- _Exercise directions_: Below are some records; return each one exactly.

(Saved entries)
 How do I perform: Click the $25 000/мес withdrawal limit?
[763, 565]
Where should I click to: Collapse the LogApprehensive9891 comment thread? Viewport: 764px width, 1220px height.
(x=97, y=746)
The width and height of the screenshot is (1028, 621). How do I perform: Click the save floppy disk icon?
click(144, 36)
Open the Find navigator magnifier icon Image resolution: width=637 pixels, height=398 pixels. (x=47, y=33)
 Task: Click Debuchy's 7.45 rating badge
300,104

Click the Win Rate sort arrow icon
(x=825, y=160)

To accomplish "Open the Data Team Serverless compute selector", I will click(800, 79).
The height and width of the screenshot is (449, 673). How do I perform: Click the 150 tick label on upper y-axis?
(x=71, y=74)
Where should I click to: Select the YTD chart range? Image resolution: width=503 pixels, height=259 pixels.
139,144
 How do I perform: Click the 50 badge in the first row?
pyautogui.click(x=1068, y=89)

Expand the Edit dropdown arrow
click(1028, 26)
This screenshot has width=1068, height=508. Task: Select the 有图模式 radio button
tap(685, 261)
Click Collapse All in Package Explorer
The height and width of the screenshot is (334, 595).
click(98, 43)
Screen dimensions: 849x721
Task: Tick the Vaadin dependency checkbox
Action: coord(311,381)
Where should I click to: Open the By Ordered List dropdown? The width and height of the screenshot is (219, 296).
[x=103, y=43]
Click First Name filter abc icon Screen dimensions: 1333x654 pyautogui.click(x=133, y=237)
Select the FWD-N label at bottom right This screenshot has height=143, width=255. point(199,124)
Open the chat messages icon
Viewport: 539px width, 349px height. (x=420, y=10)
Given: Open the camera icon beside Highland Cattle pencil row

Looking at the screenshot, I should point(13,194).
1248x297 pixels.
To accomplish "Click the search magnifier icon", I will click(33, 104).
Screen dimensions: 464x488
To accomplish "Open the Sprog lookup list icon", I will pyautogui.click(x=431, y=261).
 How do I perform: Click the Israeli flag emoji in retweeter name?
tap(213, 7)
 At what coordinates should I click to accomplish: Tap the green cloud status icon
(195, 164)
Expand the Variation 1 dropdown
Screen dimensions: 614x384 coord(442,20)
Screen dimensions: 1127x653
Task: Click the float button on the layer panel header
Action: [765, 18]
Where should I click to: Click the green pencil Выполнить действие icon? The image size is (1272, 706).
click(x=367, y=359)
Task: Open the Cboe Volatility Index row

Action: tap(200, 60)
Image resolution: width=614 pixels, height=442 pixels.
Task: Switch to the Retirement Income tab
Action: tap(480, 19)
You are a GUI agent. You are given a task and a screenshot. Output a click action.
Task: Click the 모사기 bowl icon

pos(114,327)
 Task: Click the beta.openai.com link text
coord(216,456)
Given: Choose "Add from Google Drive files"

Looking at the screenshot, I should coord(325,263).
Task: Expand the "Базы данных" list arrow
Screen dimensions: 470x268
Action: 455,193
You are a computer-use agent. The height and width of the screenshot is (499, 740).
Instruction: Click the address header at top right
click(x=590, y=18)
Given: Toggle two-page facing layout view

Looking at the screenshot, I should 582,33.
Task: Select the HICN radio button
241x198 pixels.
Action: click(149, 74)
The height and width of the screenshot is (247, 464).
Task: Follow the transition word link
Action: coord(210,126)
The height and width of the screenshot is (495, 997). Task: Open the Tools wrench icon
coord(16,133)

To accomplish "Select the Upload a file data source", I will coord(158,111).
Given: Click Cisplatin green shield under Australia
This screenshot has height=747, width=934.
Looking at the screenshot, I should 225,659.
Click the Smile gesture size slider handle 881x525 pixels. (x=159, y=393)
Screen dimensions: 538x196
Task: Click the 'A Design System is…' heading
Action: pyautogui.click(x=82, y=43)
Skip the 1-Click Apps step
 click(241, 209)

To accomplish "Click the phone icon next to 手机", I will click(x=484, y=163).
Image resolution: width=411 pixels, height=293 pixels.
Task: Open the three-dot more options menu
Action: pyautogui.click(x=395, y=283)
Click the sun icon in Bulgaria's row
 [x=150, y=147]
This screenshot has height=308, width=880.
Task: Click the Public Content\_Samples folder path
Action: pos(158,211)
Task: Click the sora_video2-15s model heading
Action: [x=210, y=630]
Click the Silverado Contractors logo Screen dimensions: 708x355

- _Exercise result_:
 How do I perform: Click the $25 000/мес withdrawal limit?
[763, 565]
Where should I click to: Collapse the LogApprehensive9891 comment thread? Viewport: 764px width, 1220px height.
(x=97, y=746)
The width and height of the screenshot is (1028, 621). How do I perform: Click the save floppy disk icon?
click(144, 36)
Open the Find navigator magnifier icon Image resolution: width=637 pixels, height=398 pixels. (x=47, y=33)
 Task: Click Debuchy's 7.45 rating badge
300,104

Click the Win Rate sort arrow icon
(x=825, y=160)

To accomplish "Open the Data Team Serverless compute selector", I will click(800, 79).
The height and width of the screenshot is (449, 673). How do I perform: Click the 150 tick label on upper y-axis?
(x=71, y=74)
Where should I click to: Select the YTD chart range? Image resolution: width=503 pixels, height=259 pixels.
139,144
 How do I perform: Click the 50 badge in the first row?
pyautogui.click(x=1068, y=89)

Expand the Edit dropdown arrow
click(1028, 26)
This screenshot has width=1068, height=508. Task: Select the 有图模式 radio button
tap(685, 261)
Click Collapse All in Package Explorer
The height and width of the screenshot is (334, 595).
click(98, 43)
Screen dimensions: 849x721
Task: Tick the Vaadin dependency checkbox
Action: coord(311,381)
Where should I click to: Open the By Ordered List dropdown? The width and height of the screenshot is (219, 296).
[x=103, y=43]
Click First Name filter abc icon Screen dimensions: 1333x654 pyautogui.click(x=133, y=237)
Select the FWD-N label at bottom right This screenshot has height=143, width=255. point(199,124)
Open the chat messages icon
Viewport: 539px width, 349px height. (x=420, y=10)
Given: Open the camera icon beside Highland Cattle pencil row

Looking at the screenshot, I should point(13,194).
1248x297 pixels.
To accomplish "Click the search magnifier icon", I will click(33, 104).
Screen dimensions: 464x488
To accomplish "Open the Sprog lookup list icon", I will pyautogui.click(x=431, y=261).
 How do I perform: Click the Israeli flag emoji in retweeter name?
tap(213, 7)
 At what coordinates should I click to accomplish: Tap the green cloud status icon
(195, 164)
Expand the Variation 1 dropdown
Screen dimensions: 614x384 coord(442,20)
Screen dimensions: 1127x653
Task: Click the float button on the layer panel header
Action: [765, 18]
Where should I click to: Click the green pencil Выполнить действие icon? The image size is (1272, 706).
click(x=367, y=359)
Task: Open the Cboe Volatility Index row

Action: tap(200, 60)
Image resolution: width=614 pixels, height=442 pixels.
Task: Switch to the Retirement Income tab
Action: tap(480, 19)
You are a GUI agent. You are given a task and a screenshot. Output a click action.
Task: Click the 모사기 bowl icon

pos(114,327)
 Task: Click the beta.openai.com link text
coord(216,456)
Given: Choose "Add from Google Drive files"

Looking at the screenshot, I should coord(325,263).
Task: Expand the "Базы данных" list arrow
Screen dimensions: 470x268
Action: 455,193
You are a computer-use agent. The height and width of the screenshot is (499, 740).
Instruction: Click the address header at top right
click(x=590, y=18)
Given: Toggle two-page facing layout view

Looking at the screenshot, I should 582,33.
Task: Select the HICN radio button
241x198 pixels.
Action: click(149, 74)
The height and width of the screenshot is (247, 464).
Task: Follow the transition word link
Action: coord(210,126)
The height and width of the screenshot is (495, 997). Task: Open the Tools wrench icon
coord(16,133)

To accomplish "Select the Upload a file data source", I will coord(158,111).
Given: Click Cisplatin green shield under Australia
This screenshot has height=747, width=934.
Looking at the screenshot, I should 225,659.
Click the Smile gesture size slider handle 881x525 pixels. (x=159, y=393)
Screen dimensions: 538x196
Task: Click the 'A Design System is…' heading
Action: pyautogui.click(x=82, y=43)
Skip the 1-Click Apps step
 click(241, 209)

To accomplish "Click the phone icon next to 手机", I will click(x=484, y=163).
Image resolution: width=411 pixels, height=293 pixels.
Task: Open the three-dot more options menu
Action: pyautogui.click(x=395, y=283)
Click the sun icon in Bulgaria's row
 [x=150, y=147]
This screenshot has height=308, width=880.
Task: Click the Public Content\_Samples folder path
Action: pos(158,211)
Task: Click the sora_video2-15s model heading
Action: [x=210, y=630]
Click the Silverado Contractors logo Screen dimensions: 708x355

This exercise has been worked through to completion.